The second one is platforms like MindSpark by Educational Initiatives, for adaptive learning. Its programmes help children bridge the learning gap. For example, when a child is in grade four, but their learning level is at grade one, how do we help them catch up over time at their own pace? While MindSpark has been deployed in international schools, it is also in government schools and low-income schools with CSR funding.
Alstom, the energy major, has picked up the theme of sustainable mobility. They are very open to funding non-profits and for-profit social enterprises, whoever is innovating in the theme of sustainable mobility. Some corporations fund tech for impact initiatives in their areas of interest and operations, but this is not huge.
Sumit Tayal: The tipping point would come when the government indicates that it is keen that the corporate sector should look at tech innovation or tech for social impact in a positive manner. It could also happen when the board at a large corporate house shows enthusiasm for tech innovation with CSR funds in the same way it is excited about the use of technology in its business operations. Indian companies are amongst the best-placed players when it comes to innovation in their search for new products and markets. The day that appetite is transferred to the CSR sector, and when the fear of failure subsides, we will see a lot of tech for good projects coming up in the social sector, which will impact communities in a positive way.

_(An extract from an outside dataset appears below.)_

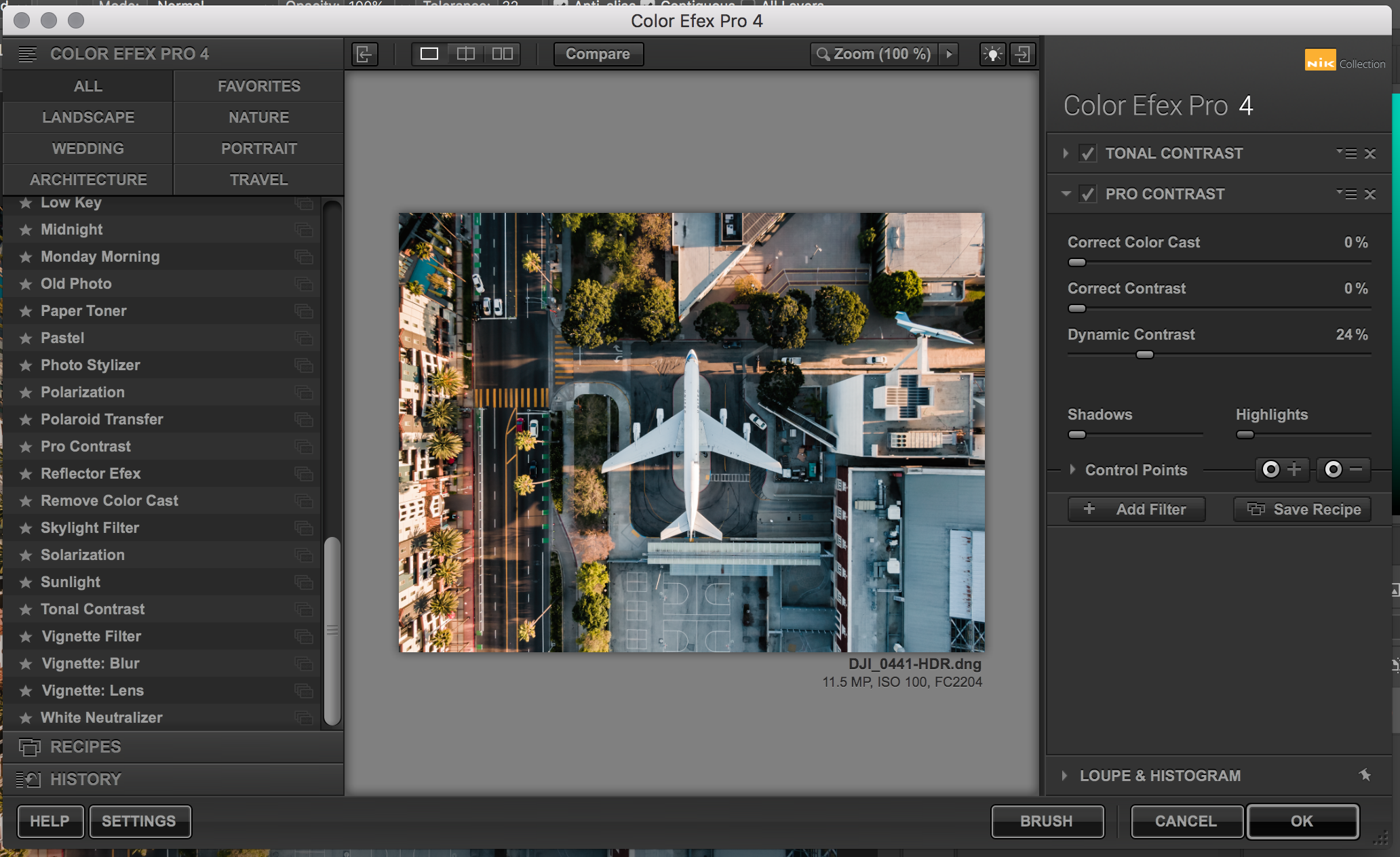The height and width of the screenshot is (857, 1400).
Task: Add a positive control point
Action: tap(1281, 469)
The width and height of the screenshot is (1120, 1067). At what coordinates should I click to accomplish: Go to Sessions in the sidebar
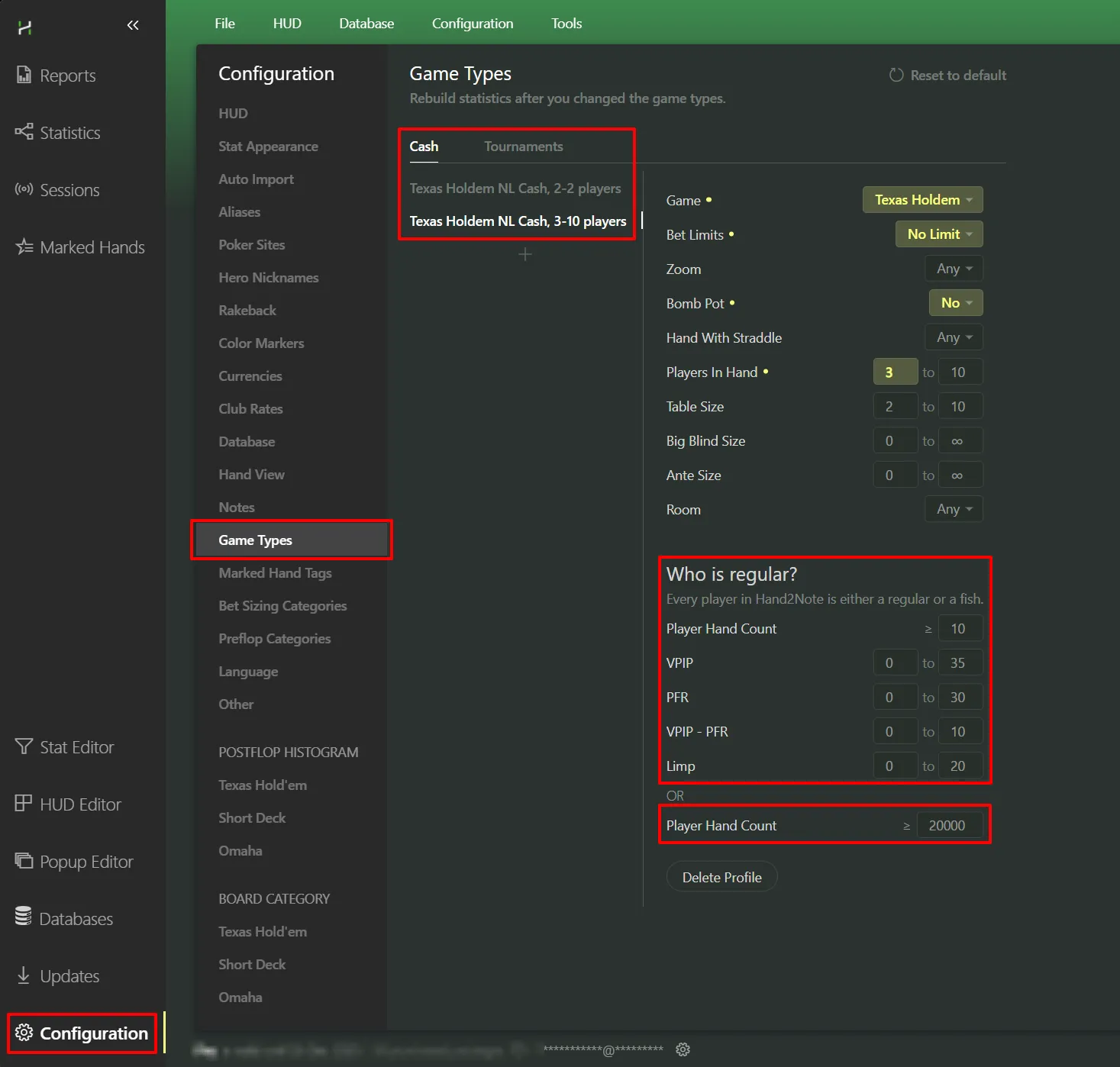[x=24, y=189]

The Piramal Foundation is a good example. It may not be something specific to tech, but it is relevant here. They spent years running pilots in tribal communities before they were able to fine-tune their model on what works. And today, they do not hesitate to acknowledge that they had failed for years, but got it right finally. That kind of messaging is what gives comfort.
Sumit Tayal: The government needs to clarify that it is keen that CSR funds go to fund tech innovation in the tech for social impact space. Such a signaling would be of the greatest help.